A New York Times investigation has shed further light on the Russian mercenary network's Sudanese gold mining concessions
A jewellery craftsman holds a piece of gold at Khartoum's gold market in Sudan on 20 June 2019 (AFP)
A jewellery craftsman holds a piece of gold at Khartoum's gold market in Sudan on 20 June 2019 (AFP)

Sudan’s military leader General Abdel Fattah al-Burhan issued an order preventing the search of a Russian military plane suspected of smuggling gold, a former Sudanese anti-corruption official has told the New York Times.

As part of an investigation that sheds further light on Russian involvement in Sudan’s gold mining operations, the former official said that on 23 June 2021, a Sudanese general, acting on an order from Burhan, prevented the search of a plane operated by the Russian military.

'The legend of Wagner is only a legend… I am not aware of any evidence that the Wagner Group exists'

Yevgeny Prigozhin, Russian oligarch

Sudanese officials, who were part of an anti-corruption body that was dismantled after last year’s military coup, at the time suspected that the plane was one of a number of Russian military aircraft involved in smuggling gold directly from Sudan to Moscow. 

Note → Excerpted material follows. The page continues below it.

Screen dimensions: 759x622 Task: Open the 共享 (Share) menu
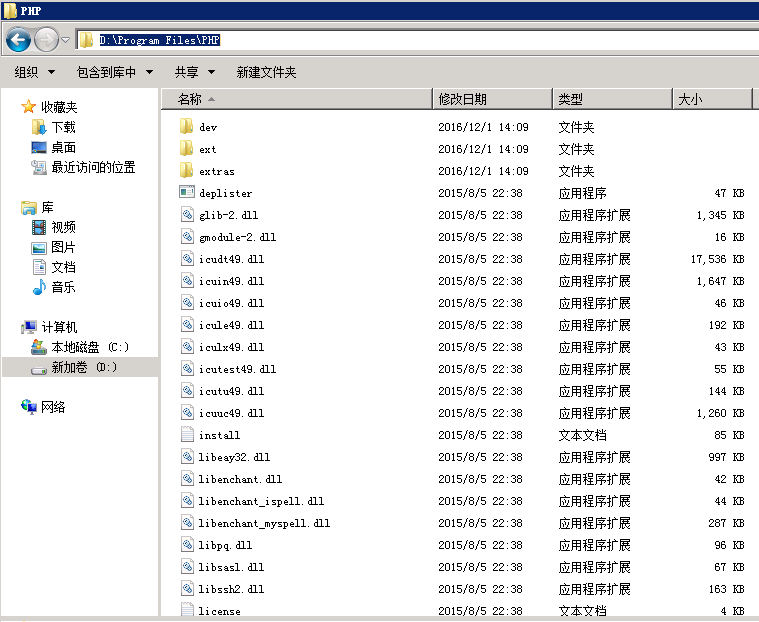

The revelation comes as details of the involvement of the Wagner Group, a private military contractor with close links to the Kremlin, in gold mining across Sudan and its neighbouring countries continue to emerge. In Sudan, records show that the Russian mercenary network has secured lucrative Sudanese mining concessions that produce a stream of gold. 

According to the New York Times, this worries US officials, who believe the concessions will boost Moscow’s $130bn gold stash, helping President Vladimir Putin’s administration circumvent the effect of economic sanctions imposed over the Ukraine war.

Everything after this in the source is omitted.